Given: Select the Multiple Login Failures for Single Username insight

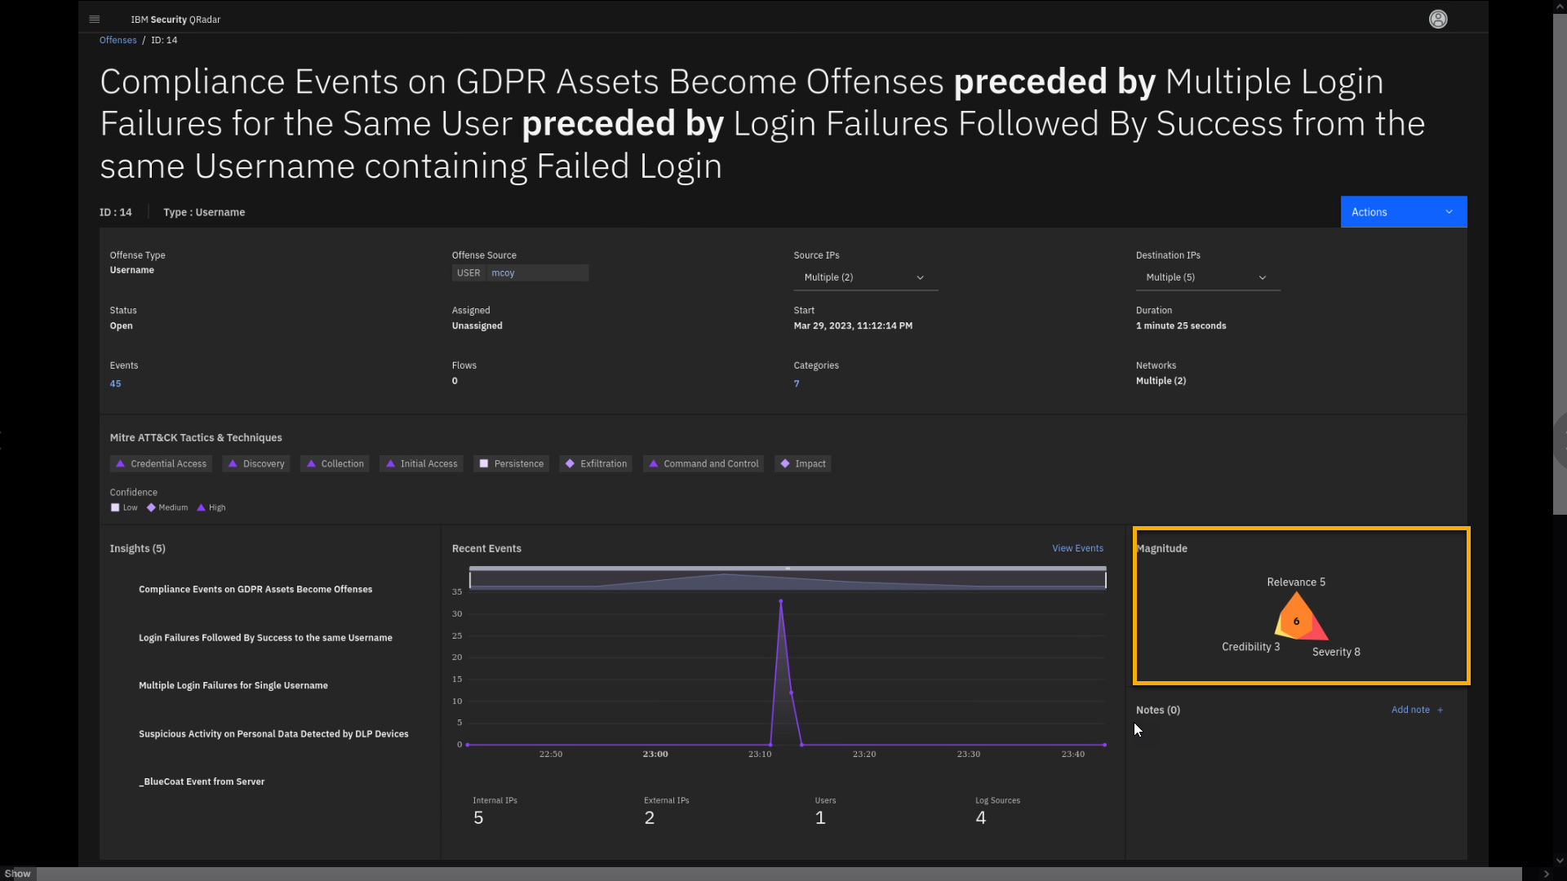Looking at the screenshot, I should [233, 685].
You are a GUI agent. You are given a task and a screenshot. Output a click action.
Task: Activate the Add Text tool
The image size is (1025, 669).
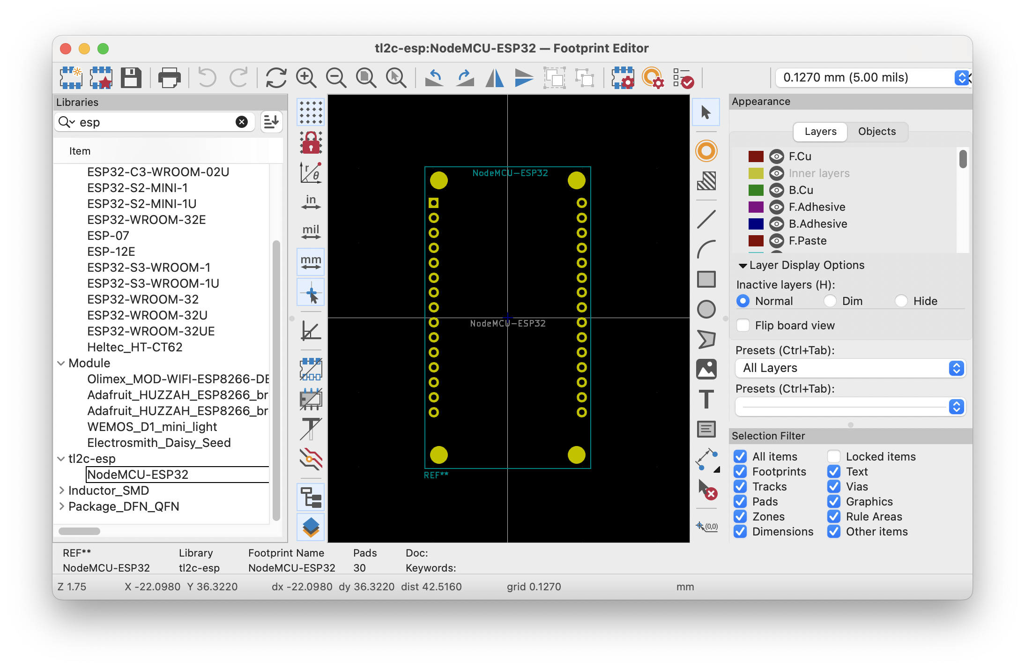(706, 399)
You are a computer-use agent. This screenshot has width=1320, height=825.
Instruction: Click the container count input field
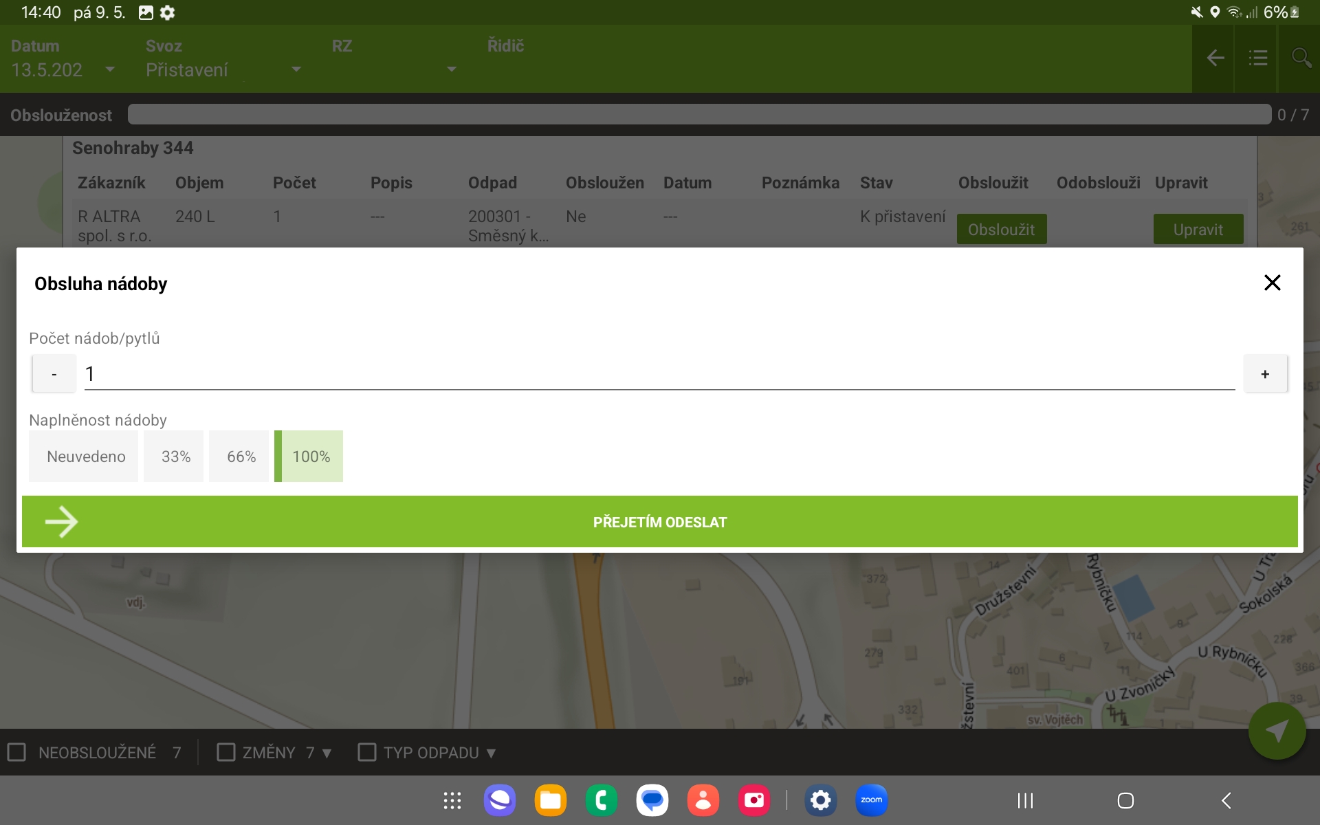(x=659, y=374)
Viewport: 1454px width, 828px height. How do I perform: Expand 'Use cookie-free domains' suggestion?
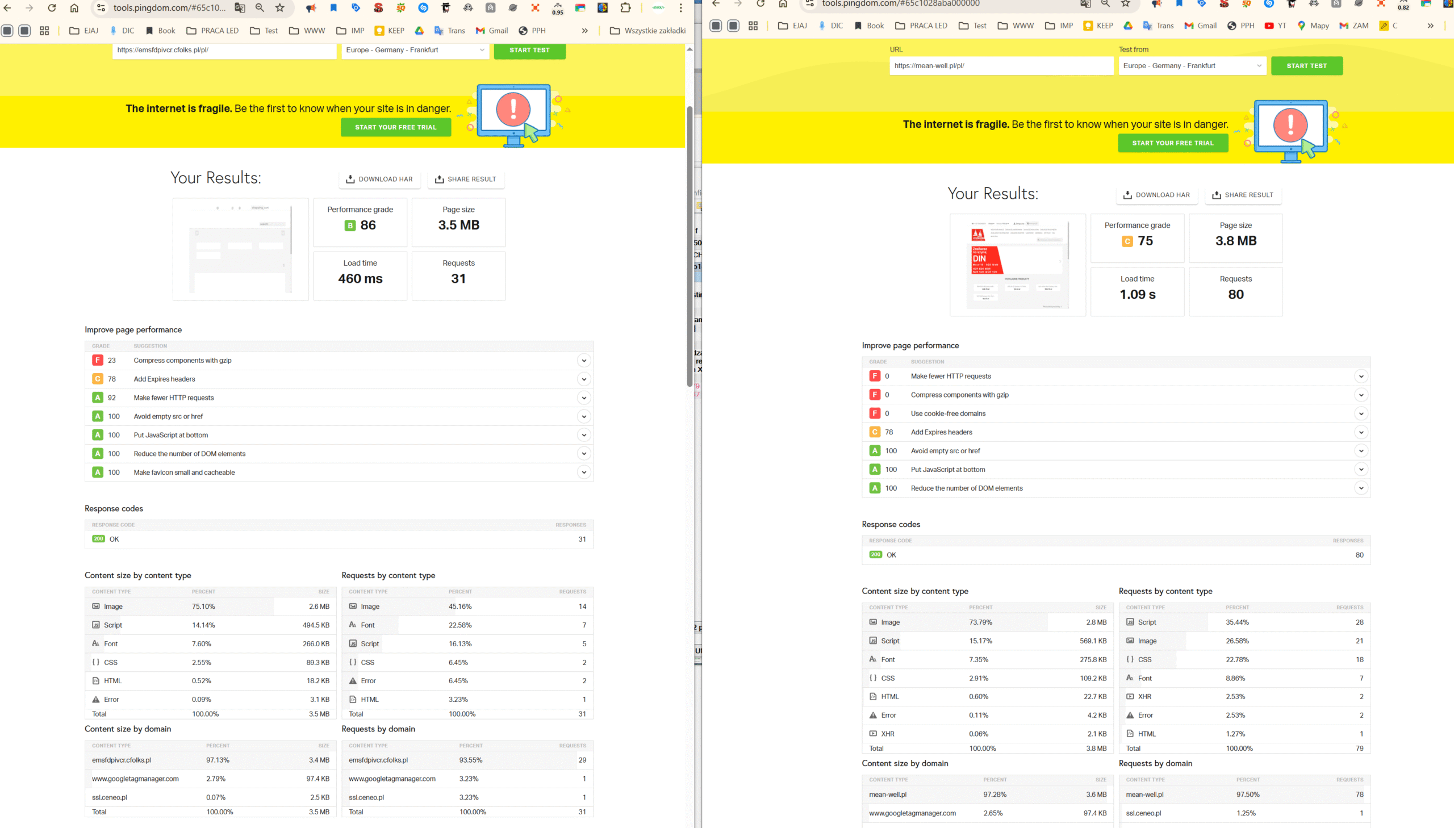(x=1361, y=413)

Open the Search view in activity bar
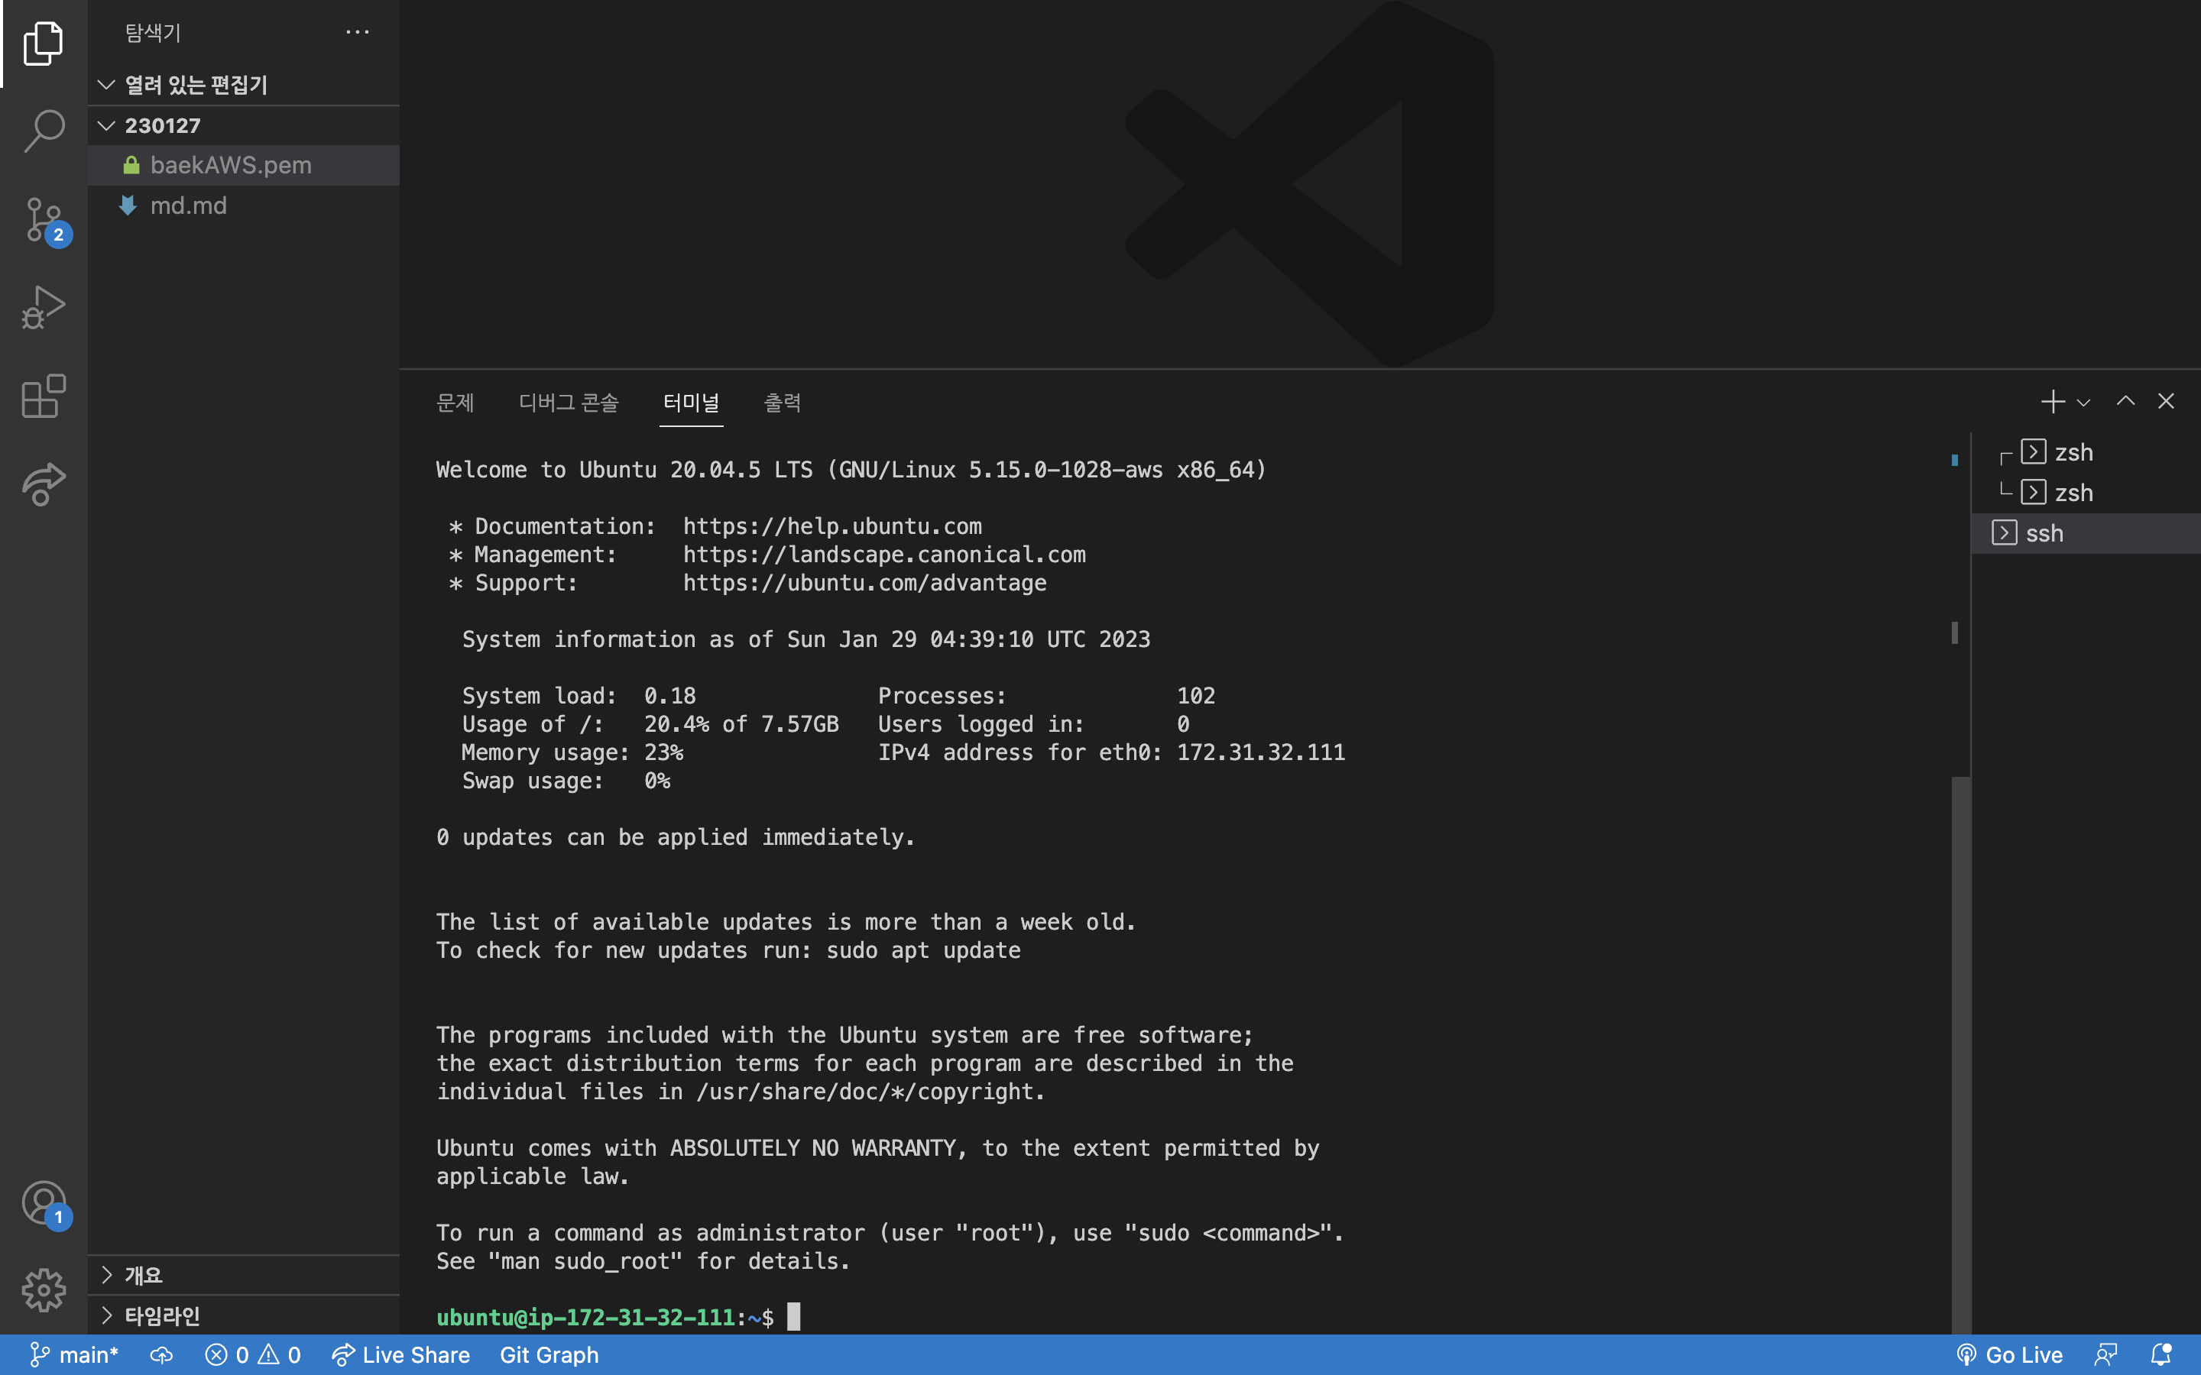[x=43, y=132]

^^^^

WORK INSTRUCTION: Leave every picture out and copy precisely the lines from the one containing "You are a computer-use" through the last line of the data above, both ends included.

ANSWER BOX:
You are a computer-use agent. This screenshot has width=1320, height=825.
Instruction: Click the container count input field
(x=659, y=374)
Viewport: 1454px width, 828px height. How do I perform: Expand 'Use cookie-free domains' suggestion?
(x=1361, y=413)

Open the Search view in activity bar
[x=43, y=132]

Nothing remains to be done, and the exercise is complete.